All the information and the ideas related here, are enough to turn a person’s life around. They really are. These ideas are powerful if you really leverage them.
Sure, we are all at different stages in our lives, and not everyone will reap the exact same benefit from the ideas proposed here, but all will reap some benefit. All will be a little more on their path, and that’s me providing value too
You don’t need to be a speed-reader to change yout thoughts.
I now release any views of money, wealth, and abundance that no longer serve me.
I choose to feel exhilirated and alive, like the world’s wealth-masters and high-vibing, value-creators every moment.
I adore my now-developed habit of thinking in terms of value, toward myself, and the world.
I appreciate my new-found understanding of abundance and I thrive on more.
I love that every moment I’m alive my thought, words, and actions are providing more and more value.
I love my ever-growing awareness of all these things.
I expect even more ideas that contribute to my success.
Recommend reading: Secrets of the Millionaire Mind, Think And Grow Rich, or In Search of Excellence.
Or if blogs are your thing check out T. Harv Eker’s personal blog or Christine Comaford’s personal blog, or Mark Joyner’s Simpleology.
Bonus: Interestingly, I stumbled across "The Money Myth Exploded" by Louis Even, just before posting this.
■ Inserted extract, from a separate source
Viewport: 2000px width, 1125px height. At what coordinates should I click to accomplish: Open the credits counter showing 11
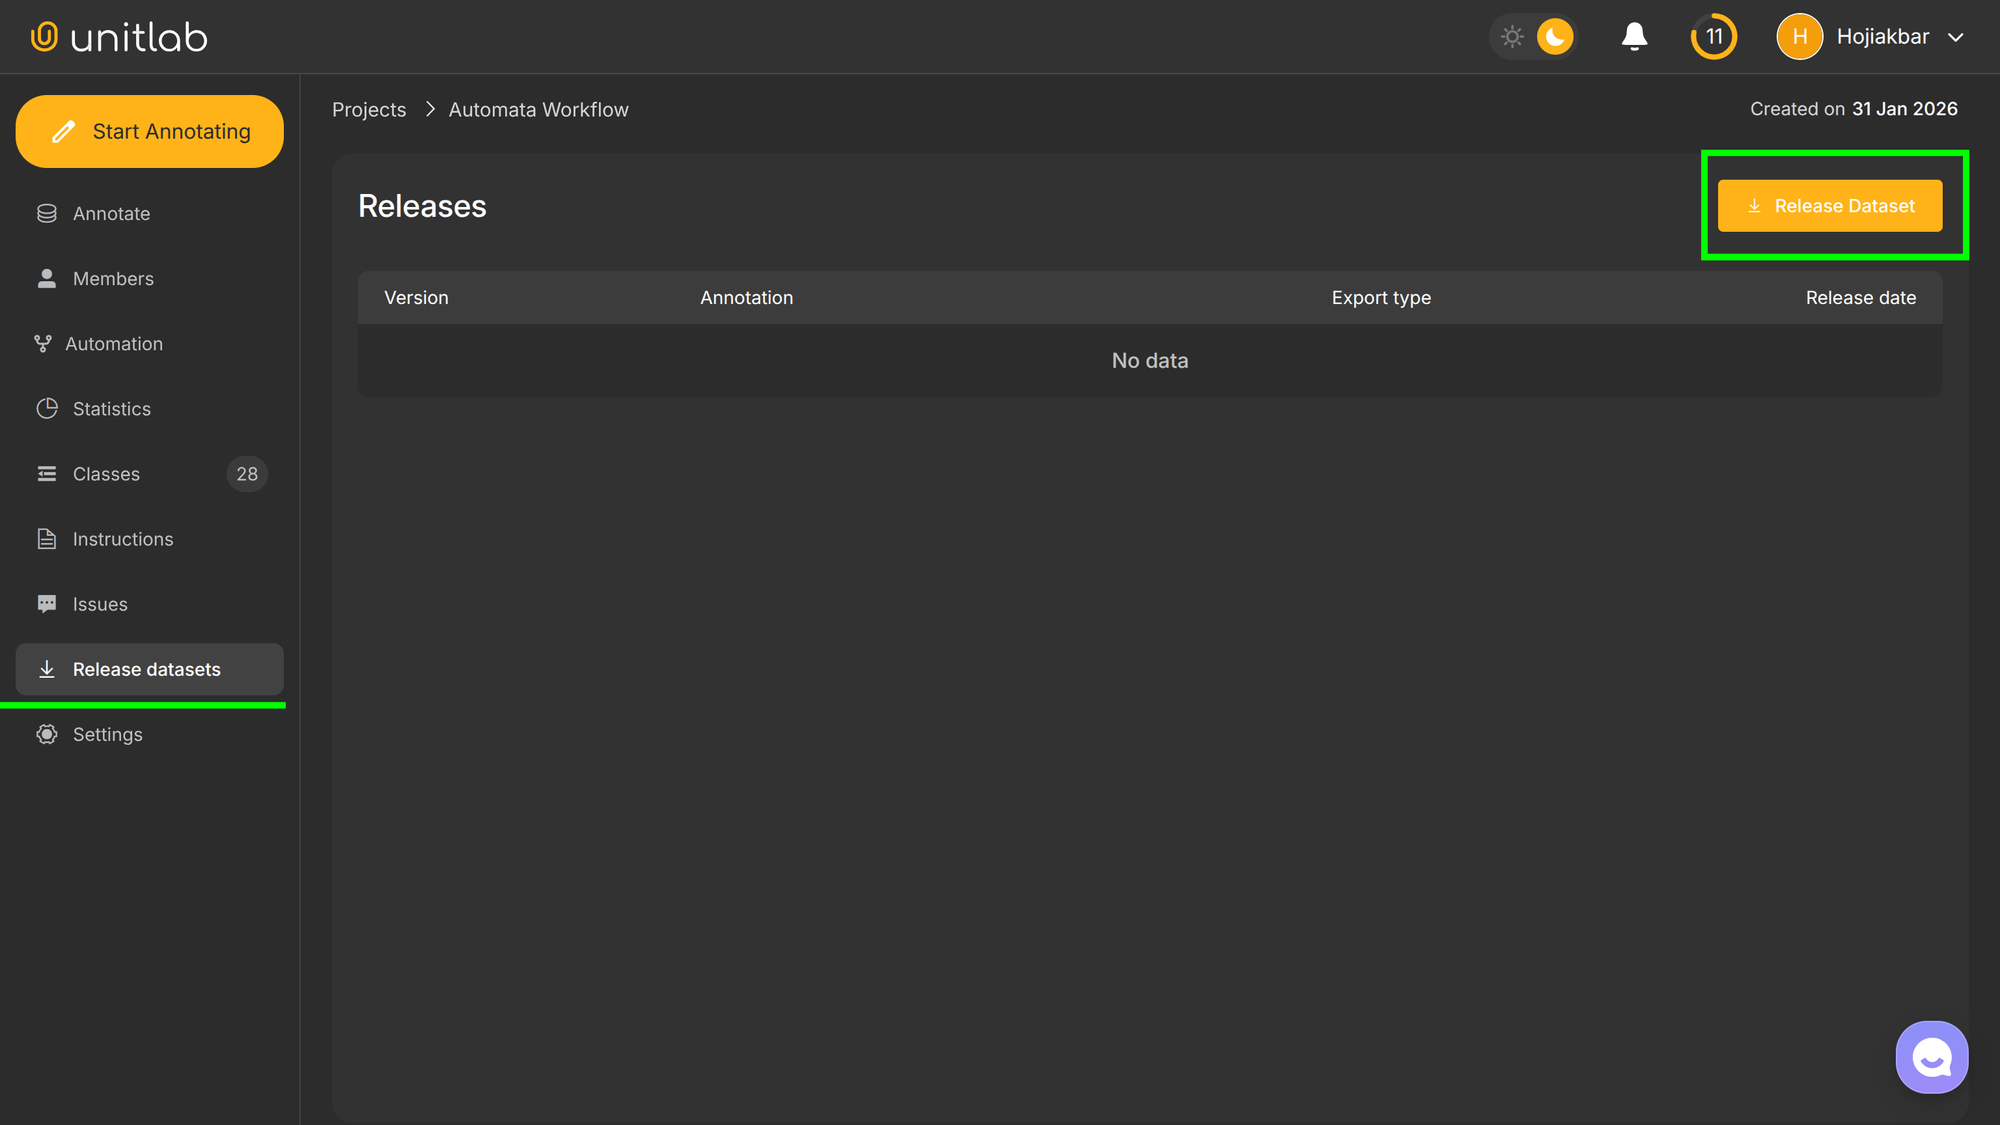[1714, 36]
It is one of the most easy to understand, story-book like metaphors for understanding money. Here’s an excerpt:
"Morale was low. The joy went out of living. No one took an interest in his work. Why should he? Produce sold poorly. When they would make a sale, they had to pay taxes to Oliver. They went without things. It was a real crisis. And they accused one another of wanting in charity, and of being the cause of the high cost of living."